Personal details of 5.7 million customers were compromised in July after a hack of one of the airline's offshore call centres.
Qantas said at the time that no credit card details, personal financial information or passport details had been accessed.
The national carrier obtained final orders from the NSW Supreme Court on Thursday attempting to limit the spread of the leaked information on the internet and dark web.
"The court does recognise that this is a serious societal problem," Justice Francois Kunc said.
"The threat represented to our community, to our commerce by these actors is very real."
Orders suppressing the names of a Qantas expert, and the lawyers and barristers representing the airline in court were deemed necessary by the judge.
This would protect them from retaliation until the overseas hackers who, motivated by money, would start looking for their next victims, the judge said.

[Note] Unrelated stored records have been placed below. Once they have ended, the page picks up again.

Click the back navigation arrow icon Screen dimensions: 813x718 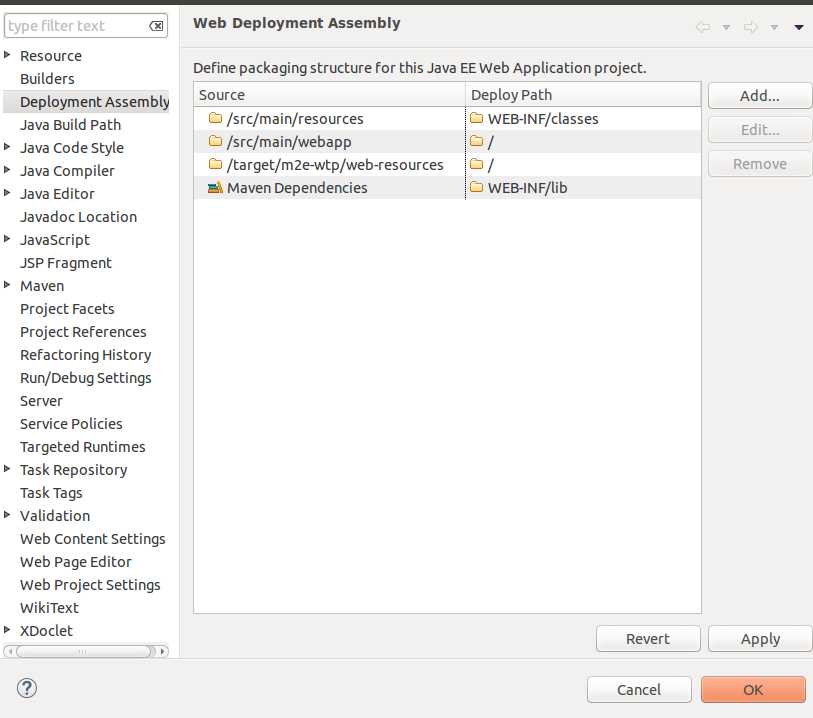[703, 27]
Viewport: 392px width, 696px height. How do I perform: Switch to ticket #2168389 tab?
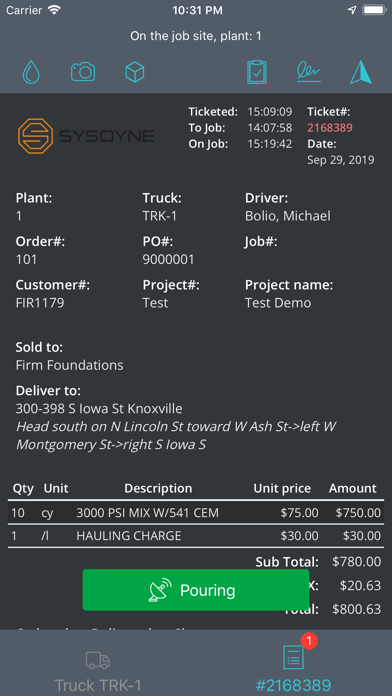click(x=293, y=668)
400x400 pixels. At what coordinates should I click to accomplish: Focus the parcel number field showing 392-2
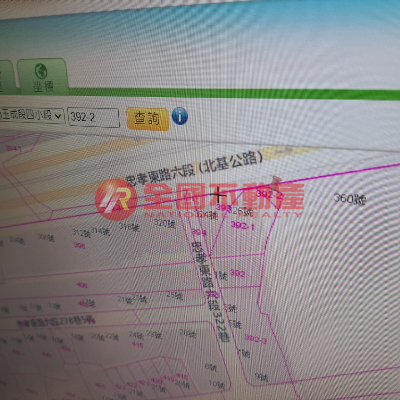tap(94, 117)
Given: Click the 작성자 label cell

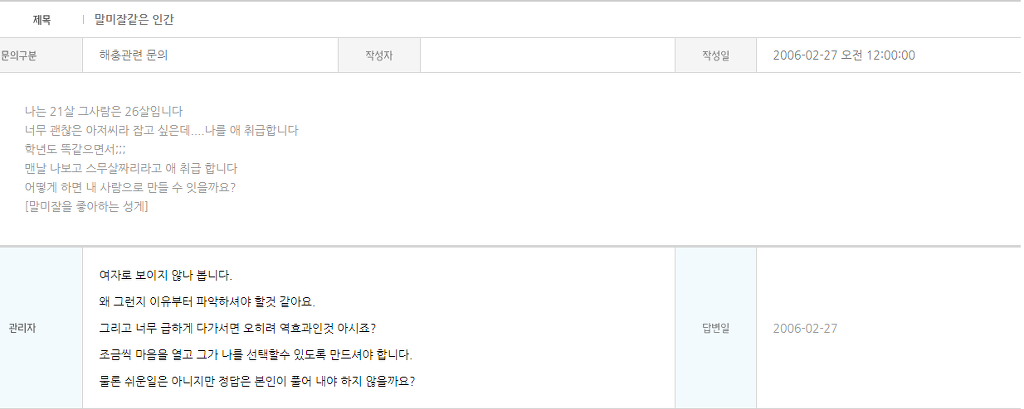Looking at the screenshot, I should click(x=379, y=56).

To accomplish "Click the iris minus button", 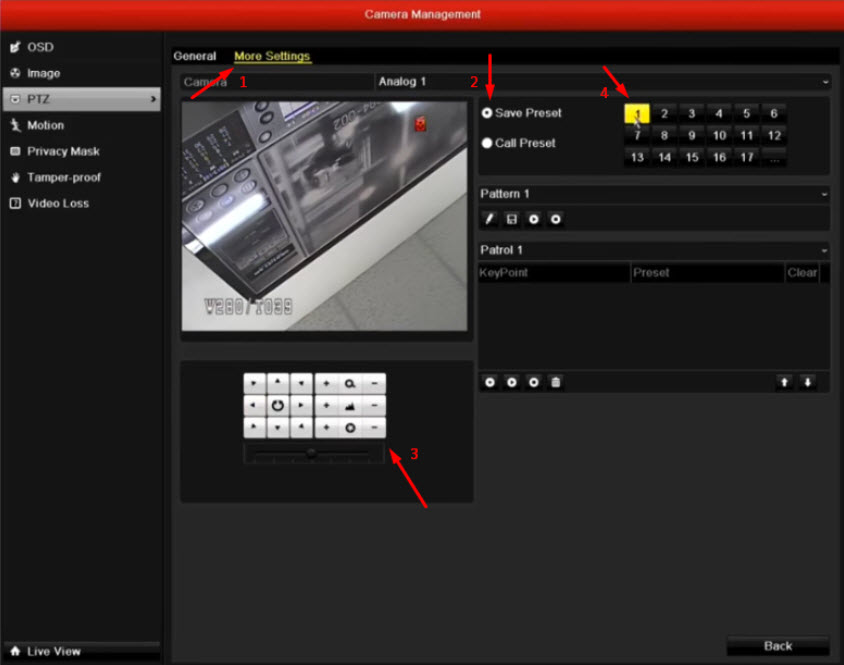I will (x=374, y=427).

“Their attention moves to other things," he told the court.
"I mean they’re busy criminals, and they don't necessarily go back and do a post-mortem seeking a list of enemies.”
Qantas' barrister - who cannot be legally named - told the judge the suppression orders had been fine-tuned to prevent attacks by criminal adversaries.
"‘I think as a systemic approach to dealing with this societal problem, it makes sense to have a temporary shield not to give a target or a bullseye to foreigners," he said.
In July, the airline said it wanted to do everything it could to protect customers' personal information and that the court order was an important next course of action.
The names, email addresses and frequent flyer details of four million customers were exposed.
The remaining 1.7 million customers had more data taken, including their names, email addresses, dates of birth, phone numbers, personal or business addresses, gender and meal preferences.
Any person or entity that carried out or aided in the cyber hack and that "communicated payment details" to the plaintiff Qantas will be barred from disseminating the leaked information under the court order.
They have also been ordered to delete the information from all internet-accessible locations including the dark web.
Refusing to obey this direction could result in imprisonment, seizure of property or other punishment.
Law firm Maurice Blackburn has lodged a separate complaint with the Office of the Australian Information Commissioner (OAIC) on behalf of affected Qantas customers.
Legal experts suggest the incident could lead to a class action against the carrier after compensation claims were made against Optus and Medibank following major data breaches in 2022.
Australian Federal Police investigators said in July they were also probing the breach.